* Study text

I would say the business of a painter is this: to draw with lines and dye with colors, on whatever panel or wall is given the like[nesses of the] visible surfaces of any body, so that viewed from a certain distance and central position their bodies seem to be in relief and very similar. The end of painting: to acquire favor, good will, and praise for the artist, rather than wealth. And the artists will achieve this when their painting holds the mind and eye of those who look at it …

But it would please me that the painter, to grasp all these things, should be a good man and versed in literature. Everyone knows how a man's goodness helps more than his industry or skill in acquiring good will from the citizens, and no one doubts that the good will of many people greatly helps the artist to praise as well as earnings. It often happens that the rich, moved more by good will to a person than by wonder at someone's art, sooner give work to a modest and good person, casting aside that other painter who may be better in art but not so good in his ways. Therefore it is good for the artist to show himself well behaved, and especially polite and good-natured. Thus he will get good will, a firm help against poverty and earn excellent aid toward the mastery of his art.

* Exercise directions
In the passage on painting, write out the stretch from "But it would" through "of his art.", substituting "courteous" for "polite".

* Collected material
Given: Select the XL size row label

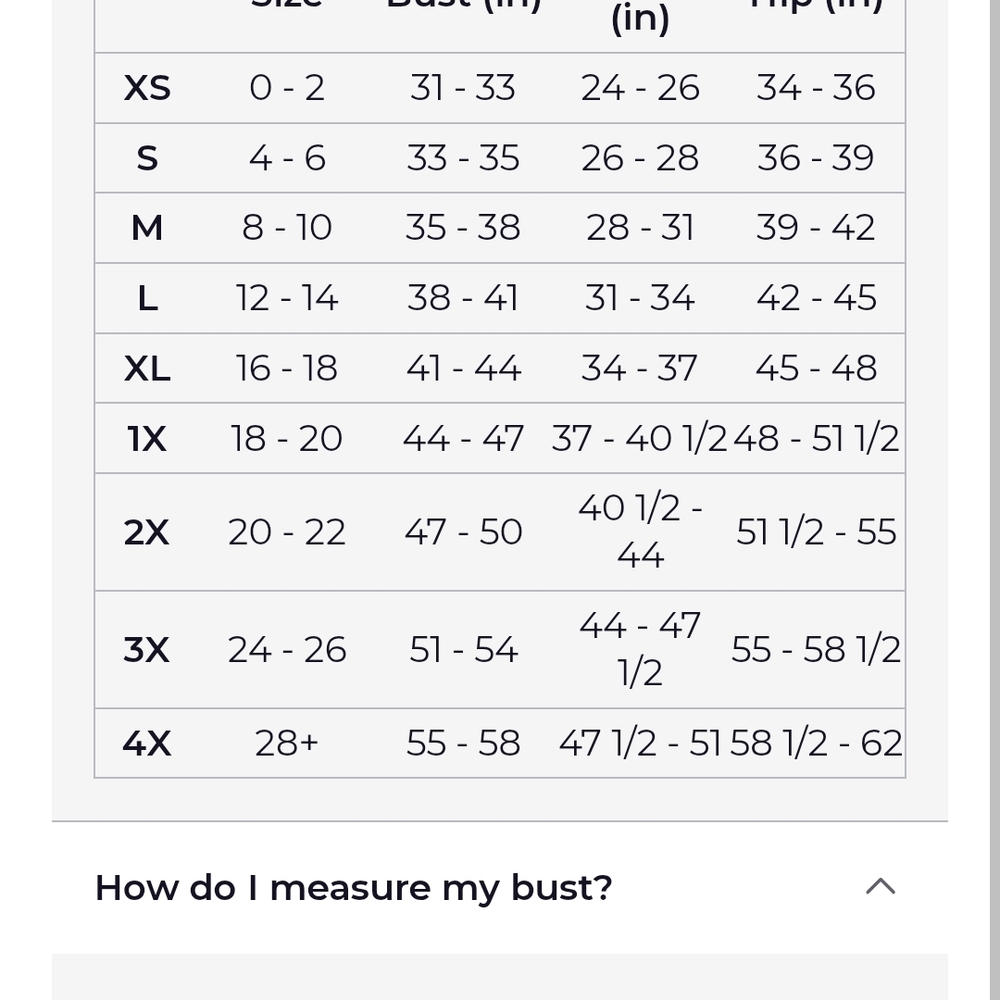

* Solution below
But it would please me that the painter, to grasp all these things, should be a good man and versed in literature. Everyone knows how a man's goodness helps more than his industry or skill in acquiring good will from the citizens, and no one doubts that the good will of many people greatly helps the artist to praise as well as earnings. It often happens that the rich, moved more by good will to a person than by wonder at someone's art, sooner give work to a modest and good person, casting aside that other painter who may be better in art but not so good in his ways. Therefore it is good for the artist to show himself well behaved, and especially courteous and good-natured. Thus he will get good will, a firm help against poverty and earn excellent aid toward the mastery of his art.